## [Your goal]
Nothing but the lines below between the line holding "Image resolution: width=1164" and the line holding "Given: Click the bottom Back button", inclusive, should appear in the answer, each set down exactly.
*** Provided data Section Begins ***
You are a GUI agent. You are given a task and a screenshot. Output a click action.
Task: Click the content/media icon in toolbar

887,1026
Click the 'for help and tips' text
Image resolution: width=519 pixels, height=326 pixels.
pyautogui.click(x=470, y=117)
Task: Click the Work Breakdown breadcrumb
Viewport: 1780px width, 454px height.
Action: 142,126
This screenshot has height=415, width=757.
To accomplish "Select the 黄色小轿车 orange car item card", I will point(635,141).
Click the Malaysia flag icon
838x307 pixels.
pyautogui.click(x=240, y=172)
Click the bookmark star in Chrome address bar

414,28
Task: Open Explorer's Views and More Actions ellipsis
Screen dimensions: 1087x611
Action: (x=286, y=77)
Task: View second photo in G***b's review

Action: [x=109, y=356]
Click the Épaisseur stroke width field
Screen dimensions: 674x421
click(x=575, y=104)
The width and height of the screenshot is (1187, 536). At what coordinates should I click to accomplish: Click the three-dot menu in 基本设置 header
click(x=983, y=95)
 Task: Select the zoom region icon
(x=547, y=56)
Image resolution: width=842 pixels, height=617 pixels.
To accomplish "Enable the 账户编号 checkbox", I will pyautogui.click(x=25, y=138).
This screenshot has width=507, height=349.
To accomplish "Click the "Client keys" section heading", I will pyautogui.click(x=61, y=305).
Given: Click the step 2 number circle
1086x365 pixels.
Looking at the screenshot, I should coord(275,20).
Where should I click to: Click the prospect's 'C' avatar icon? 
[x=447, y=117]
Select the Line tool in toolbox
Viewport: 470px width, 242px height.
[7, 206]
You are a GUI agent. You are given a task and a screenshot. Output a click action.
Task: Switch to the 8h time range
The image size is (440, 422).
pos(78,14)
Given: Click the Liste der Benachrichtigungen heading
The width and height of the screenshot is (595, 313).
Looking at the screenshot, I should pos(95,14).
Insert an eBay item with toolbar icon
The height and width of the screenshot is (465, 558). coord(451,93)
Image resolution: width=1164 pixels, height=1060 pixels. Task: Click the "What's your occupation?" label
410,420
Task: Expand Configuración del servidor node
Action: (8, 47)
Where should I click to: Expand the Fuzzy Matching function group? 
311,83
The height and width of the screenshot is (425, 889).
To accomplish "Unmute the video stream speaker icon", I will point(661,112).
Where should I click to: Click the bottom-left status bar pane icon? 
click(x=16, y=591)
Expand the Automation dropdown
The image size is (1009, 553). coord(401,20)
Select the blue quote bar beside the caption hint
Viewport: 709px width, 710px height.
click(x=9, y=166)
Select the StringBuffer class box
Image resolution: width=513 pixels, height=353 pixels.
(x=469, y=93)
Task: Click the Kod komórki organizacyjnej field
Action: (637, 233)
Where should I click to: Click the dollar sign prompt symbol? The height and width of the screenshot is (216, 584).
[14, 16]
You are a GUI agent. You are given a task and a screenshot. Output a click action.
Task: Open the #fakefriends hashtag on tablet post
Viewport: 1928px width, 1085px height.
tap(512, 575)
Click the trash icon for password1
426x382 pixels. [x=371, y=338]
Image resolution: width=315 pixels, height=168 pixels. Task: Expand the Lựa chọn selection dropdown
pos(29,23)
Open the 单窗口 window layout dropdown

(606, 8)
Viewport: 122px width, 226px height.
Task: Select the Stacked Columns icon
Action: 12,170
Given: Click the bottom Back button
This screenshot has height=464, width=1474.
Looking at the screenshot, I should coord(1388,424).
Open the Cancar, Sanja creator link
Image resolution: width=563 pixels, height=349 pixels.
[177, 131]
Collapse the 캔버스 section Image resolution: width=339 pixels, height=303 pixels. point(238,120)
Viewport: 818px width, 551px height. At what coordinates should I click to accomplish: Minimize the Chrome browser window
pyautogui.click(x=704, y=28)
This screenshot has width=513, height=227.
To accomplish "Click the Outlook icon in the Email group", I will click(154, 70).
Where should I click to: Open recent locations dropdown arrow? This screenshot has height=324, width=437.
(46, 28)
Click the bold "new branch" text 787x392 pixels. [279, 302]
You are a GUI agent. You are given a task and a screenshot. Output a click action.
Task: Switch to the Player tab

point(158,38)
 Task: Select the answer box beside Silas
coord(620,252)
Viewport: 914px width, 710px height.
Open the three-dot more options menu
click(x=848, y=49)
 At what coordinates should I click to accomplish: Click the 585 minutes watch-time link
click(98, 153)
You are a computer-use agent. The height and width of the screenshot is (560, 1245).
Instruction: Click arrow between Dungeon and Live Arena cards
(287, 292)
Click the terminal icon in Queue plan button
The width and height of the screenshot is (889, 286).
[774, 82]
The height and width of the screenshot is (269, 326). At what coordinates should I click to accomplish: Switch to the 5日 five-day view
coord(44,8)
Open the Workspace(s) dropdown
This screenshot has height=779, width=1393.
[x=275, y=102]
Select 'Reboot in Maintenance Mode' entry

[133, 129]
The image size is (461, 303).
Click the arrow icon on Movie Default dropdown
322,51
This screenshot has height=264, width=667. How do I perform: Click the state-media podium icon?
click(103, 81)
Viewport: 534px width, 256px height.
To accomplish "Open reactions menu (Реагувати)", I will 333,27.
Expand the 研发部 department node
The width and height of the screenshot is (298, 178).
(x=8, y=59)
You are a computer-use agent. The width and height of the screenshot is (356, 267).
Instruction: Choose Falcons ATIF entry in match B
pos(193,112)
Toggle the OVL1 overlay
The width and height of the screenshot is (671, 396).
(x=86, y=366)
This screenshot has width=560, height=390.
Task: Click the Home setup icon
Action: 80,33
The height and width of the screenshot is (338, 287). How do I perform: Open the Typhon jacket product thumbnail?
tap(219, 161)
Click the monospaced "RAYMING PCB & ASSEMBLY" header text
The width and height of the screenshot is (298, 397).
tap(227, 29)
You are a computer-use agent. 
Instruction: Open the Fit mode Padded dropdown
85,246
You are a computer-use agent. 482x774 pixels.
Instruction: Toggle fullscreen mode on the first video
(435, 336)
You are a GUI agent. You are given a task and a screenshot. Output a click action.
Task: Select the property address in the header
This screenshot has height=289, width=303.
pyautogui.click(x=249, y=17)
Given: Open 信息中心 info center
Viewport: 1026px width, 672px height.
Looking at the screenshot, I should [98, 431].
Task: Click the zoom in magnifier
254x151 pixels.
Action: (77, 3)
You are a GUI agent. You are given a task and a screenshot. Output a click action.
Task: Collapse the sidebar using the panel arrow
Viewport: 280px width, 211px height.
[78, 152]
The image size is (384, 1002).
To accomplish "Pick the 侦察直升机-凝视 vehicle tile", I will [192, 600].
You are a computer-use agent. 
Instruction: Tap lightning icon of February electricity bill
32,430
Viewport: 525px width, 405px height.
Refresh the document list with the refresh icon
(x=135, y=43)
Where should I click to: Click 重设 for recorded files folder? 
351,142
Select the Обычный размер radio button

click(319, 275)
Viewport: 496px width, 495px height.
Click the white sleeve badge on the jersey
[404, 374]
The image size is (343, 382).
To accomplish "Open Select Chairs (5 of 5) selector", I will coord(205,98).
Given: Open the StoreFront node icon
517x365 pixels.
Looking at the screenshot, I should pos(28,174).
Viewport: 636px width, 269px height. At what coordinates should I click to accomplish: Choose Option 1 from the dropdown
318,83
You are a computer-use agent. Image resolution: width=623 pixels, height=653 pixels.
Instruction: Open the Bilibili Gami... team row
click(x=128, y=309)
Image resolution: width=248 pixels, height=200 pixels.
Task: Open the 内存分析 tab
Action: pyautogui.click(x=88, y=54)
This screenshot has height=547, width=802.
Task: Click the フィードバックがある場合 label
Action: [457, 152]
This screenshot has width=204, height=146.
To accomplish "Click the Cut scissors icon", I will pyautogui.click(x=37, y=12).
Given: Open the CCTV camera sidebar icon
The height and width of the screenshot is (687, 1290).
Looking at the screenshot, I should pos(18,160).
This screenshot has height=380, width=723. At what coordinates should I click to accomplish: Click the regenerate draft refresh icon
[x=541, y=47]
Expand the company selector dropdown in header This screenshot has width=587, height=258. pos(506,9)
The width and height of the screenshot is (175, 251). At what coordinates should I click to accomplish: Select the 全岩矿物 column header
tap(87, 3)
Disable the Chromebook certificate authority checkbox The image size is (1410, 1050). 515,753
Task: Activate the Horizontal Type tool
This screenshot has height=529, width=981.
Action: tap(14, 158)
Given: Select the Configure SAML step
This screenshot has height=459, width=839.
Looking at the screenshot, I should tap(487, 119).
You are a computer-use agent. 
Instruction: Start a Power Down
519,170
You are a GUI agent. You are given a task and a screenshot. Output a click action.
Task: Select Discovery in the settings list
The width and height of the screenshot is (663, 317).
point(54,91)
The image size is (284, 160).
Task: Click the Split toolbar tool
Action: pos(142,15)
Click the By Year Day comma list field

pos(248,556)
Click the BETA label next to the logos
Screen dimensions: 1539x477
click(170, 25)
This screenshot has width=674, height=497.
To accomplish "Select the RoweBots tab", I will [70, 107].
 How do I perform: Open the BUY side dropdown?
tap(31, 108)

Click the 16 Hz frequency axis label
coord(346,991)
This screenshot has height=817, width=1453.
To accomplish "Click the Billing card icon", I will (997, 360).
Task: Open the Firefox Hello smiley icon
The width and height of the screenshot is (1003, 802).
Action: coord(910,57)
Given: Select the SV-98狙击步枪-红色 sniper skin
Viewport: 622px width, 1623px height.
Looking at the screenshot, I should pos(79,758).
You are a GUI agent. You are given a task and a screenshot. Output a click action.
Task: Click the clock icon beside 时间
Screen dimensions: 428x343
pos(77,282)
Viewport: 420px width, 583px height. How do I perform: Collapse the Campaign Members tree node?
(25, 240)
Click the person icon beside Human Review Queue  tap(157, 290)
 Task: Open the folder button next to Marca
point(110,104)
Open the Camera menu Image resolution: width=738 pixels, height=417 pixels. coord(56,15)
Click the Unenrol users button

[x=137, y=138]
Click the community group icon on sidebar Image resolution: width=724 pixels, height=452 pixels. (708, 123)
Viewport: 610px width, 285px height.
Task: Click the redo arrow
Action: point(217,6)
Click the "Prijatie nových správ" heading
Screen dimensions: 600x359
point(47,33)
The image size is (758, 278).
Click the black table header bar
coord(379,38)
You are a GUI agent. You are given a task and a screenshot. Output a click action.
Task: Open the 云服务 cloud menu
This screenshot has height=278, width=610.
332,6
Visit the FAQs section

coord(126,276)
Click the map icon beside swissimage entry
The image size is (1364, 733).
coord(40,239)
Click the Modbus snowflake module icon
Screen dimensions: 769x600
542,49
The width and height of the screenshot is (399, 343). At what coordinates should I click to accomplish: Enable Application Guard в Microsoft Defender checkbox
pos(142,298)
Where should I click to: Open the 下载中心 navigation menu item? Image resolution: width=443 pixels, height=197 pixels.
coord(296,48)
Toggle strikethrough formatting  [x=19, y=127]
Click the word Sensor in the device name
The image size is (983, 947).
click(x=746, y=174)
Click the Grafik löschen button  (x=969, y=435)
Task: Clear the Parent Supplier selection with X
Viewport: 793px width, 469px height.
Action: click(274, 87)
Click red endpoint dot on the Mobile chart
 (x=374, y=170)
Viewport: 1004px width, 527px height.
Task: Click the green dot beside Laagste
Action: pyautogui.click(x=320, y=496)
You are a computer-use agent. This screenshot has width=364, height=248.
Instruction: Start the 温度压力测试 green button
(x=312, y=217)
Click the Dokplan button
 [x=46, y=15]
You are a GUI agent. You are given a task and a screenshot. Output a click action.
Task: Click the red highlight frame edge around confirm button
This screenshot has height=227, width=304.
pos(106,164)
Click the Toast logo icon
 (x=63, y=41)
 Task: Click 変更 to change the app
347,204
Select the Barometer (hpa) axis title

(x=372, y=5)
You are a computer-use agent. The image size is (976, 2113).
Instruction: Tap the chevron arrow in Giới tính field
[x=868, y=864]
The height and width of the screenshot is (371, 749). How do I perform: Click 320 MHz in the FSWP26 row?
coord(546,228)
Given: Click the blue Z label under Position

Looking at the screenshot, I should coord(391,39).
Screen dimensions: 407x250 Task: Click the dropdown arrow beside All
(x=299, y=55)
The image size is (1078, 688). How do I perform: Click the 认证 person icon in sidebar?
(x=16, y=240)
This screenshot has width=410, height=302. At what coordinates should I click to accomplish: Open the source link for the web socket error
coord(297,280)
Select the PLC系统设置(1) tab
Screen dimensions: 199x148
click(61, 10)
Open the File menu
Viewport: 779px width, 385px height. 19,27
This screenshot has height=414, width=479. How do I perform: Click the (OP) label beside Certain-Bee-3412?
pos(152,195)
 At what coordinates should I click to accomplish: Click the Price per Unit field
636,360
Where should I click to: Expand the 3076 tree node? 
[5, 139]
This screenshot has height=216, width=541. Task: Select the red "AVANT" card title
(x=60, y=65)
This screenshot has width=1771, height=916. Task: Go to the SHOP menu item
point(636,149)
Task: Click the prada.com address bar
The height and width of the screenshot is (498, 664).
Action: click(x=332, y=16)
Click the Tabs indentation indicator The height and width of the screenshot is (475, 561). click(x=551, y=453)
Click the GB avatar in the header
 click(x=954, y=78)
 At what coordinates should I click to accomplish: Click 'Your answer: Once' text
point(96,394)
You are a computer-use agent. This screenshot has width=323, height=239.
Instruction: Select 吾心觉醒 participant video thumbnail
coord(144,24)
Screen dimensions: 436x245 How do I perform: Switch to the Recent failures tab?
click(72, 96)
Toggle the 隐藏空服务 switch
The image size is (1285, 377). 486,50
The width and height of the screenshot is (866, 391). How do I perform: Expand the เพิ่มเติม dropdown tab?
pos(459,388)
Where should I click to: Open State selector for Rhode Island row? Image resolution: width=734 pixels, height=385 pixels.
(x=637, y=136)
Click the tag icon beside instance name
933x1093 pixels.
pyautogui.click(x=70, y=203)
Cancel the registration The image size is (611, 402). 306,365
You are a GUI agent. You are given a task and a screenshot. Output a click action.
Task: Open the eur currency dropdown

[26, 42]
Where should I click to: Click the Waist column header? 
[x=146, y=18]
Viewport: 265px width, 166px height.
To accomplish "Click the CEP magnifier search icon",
*** Provided data Section Ends ***
## [Exercise solution]
Image resolution: width=1164 pixels, height=1060 pixels. Task: Click the "What's your occupation?" label
410,420
Task: Expand Configuración del servidor node
Action: (8, 47)
Where should I click to: Expand the Fuzzy Matching function group? 
311,83
The height and width of the screenshot is (425, 889).
To accomplish "Unmute the video stream speaker icon", I will point(661,112).
Where should I click to: Click the bottom-left status bar pane icon? 
click(x=16, y=591)
Expand the Automation dropdown
The image size is (1009, 553). coord(401,20)
Select the blue quote bar beside the caption hint
Viewport: 709px width, 710px height.
click(x=9, y=166)
Select the StringBuffer class box
Image resolution: width=513 pixels, height=353 pixels.
(x=469, y=93)
Task: Click the Kod komórki organizacyjnej field
Action: (637, 233)
Where should I click to: Click the dollar sign prompt symbol? The height and width of the screenshot is (216, 584).
[14, 16]
You are a GUI agent. You are given a task and a screenshot. Output a click action.
Task: Open the #fakefriends hashtag on tablet post
Viewport: 1928px width, 1085px height.
tap(512, 575)
Click the trash icon for password1
426x382 pixels. [x=371, y=338]
Image resolution: width=315 pixels, height=168 pixels. Task: Expand the Lựa chọn selection dropdown
pos(29,23)
Open the 单窗口 window layout dropdown

(606, 8)
Viewport: 122px width, 226px height.
Task: Select the Stacked Columns icon
Action: 12,170
Given: Click the bottom Back button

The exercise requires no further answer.